Feasibility of a personalised mental wellbeing web-app to improve help-seeking among Chinese-speaking international students
Background: International university students are at increased risk of developing mental illness, but they are less likely to seek professional help compared to domestic students. Common barriers to help-seeking among Chinese international students include costs, lack of knowledge of symptoms and treatments, time constraints, not perceiving symptoms as severe enough, and language difficulties. There is encouraging support that providing can significantly improve university students’ attitudes and intentions to use mental health services.
Aims: To develop and explore the feasibility of an online psychoeducation and personalised mental wellbeing feedback web-app among Chinese-speaking international students.

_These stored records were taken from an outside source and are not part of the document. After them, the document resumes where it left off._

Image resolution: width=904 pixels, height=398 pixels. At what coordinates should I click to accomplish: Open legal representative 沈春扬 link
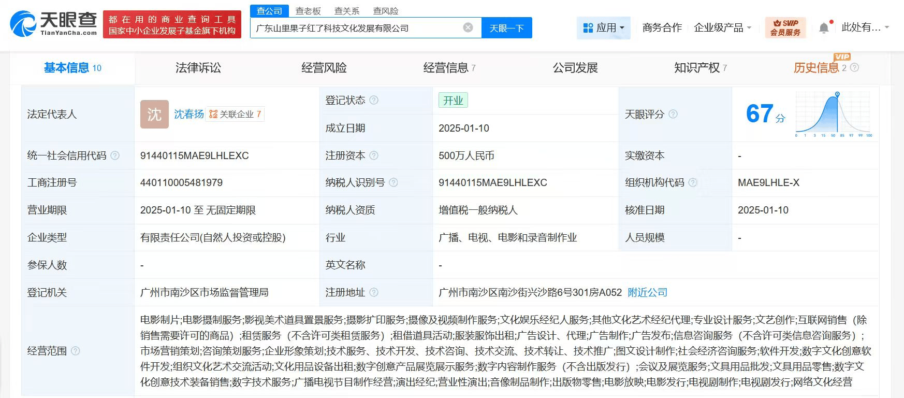point(188,114)
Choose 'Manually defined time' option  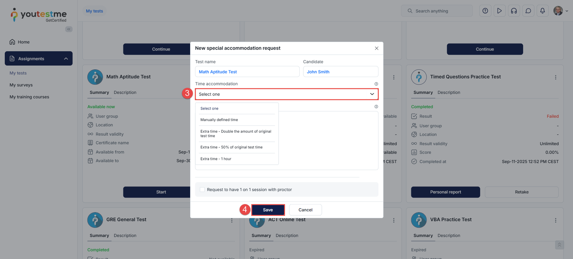tap(219, 120)
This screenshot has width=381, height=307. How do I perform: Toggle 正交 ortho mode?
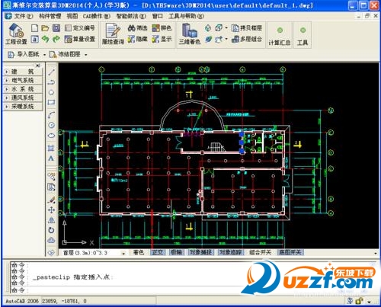point(158,252)
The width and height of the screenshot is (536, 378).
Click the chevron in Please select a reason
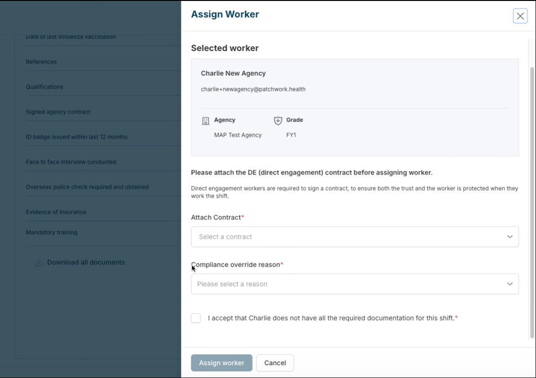tap(510, 284)
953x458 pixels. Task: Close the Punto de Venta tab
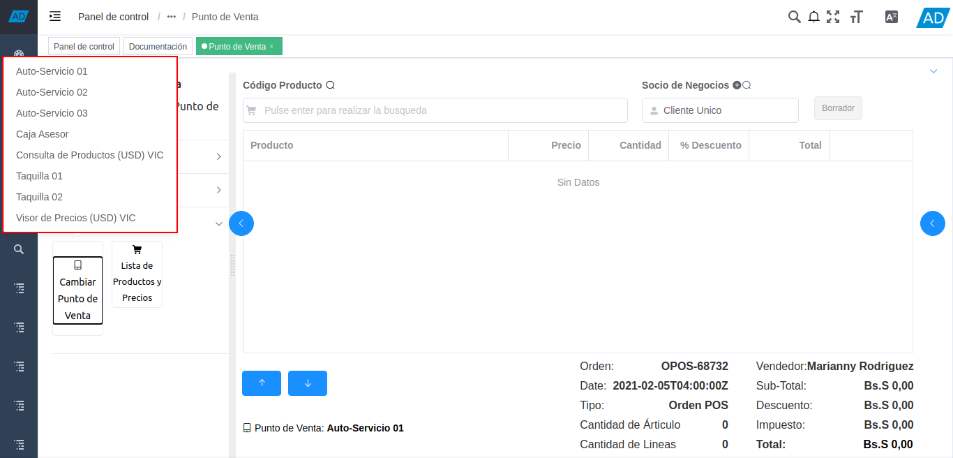[271, 47]
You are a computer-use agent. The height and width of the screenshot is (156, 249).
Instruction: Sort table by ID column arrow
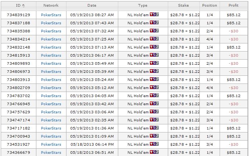(24, 6)
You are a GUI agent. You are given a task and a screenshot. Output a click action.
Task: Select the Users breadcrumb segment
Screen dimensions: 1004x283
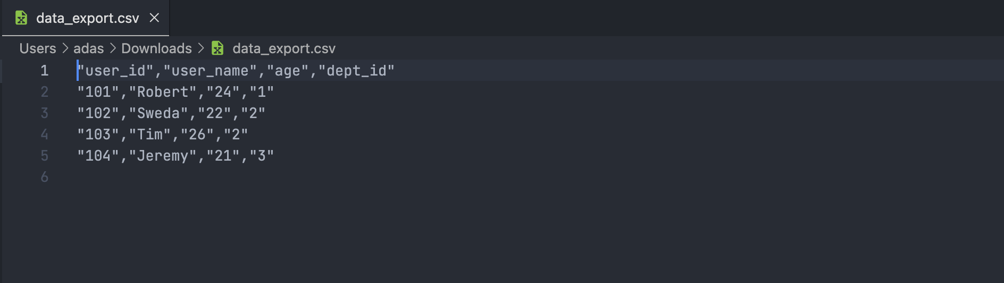click(x=38, y=48)
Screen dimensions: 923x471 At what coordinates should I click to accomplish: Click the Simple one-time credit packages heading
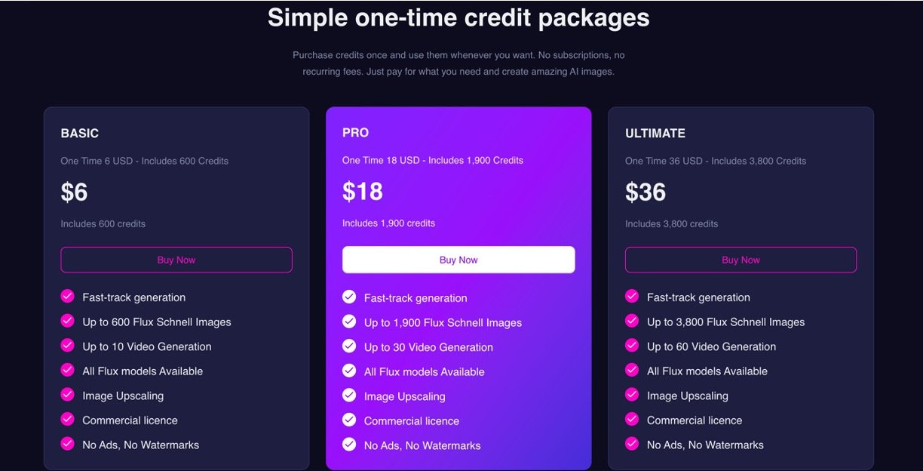point(458,17)
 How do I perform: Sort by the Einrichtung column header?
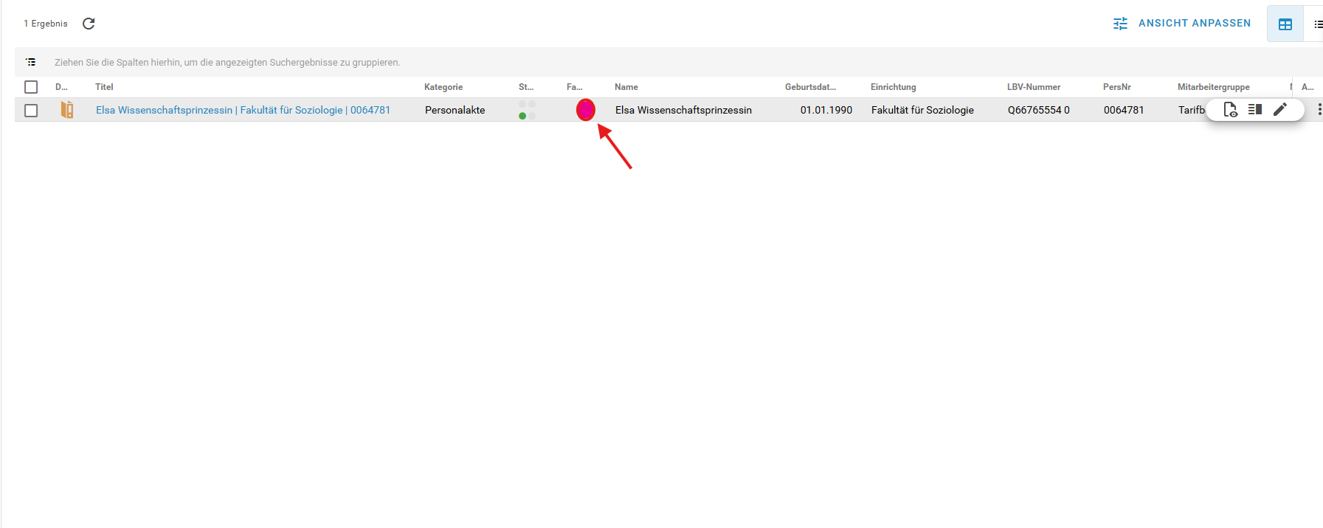click(x=893, y=87)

Methods: We developed a mental wellbeing web-app (MindYourHead) following a user-centred design process, consisting of prototype testing and iterative focus groups with Chinese-speaking international students. This was followed by a feasibility trial to examine the uptake and engagement of the app within a School at the University of Sydney.
Results: 130 Chinese international students accessed the app, suggesting an uptake of 13% of the School’s enrolment of Chinese students. There was significant attrition due to a QR code design issue. However, among the 46 students who gained access to the full contents, 72% engaged with the app by competing one or more of the in-app surveys. Participants who selected to use the app in Chinese were significantly more likely to engage with the in-app content.
Conclusions: The trial demonstrated promising levels of uptake and engagement with the MindYourHead app. A randomised control trial is now warranted to examine the app’s efficacy on improving Chinese international student’s help seeking.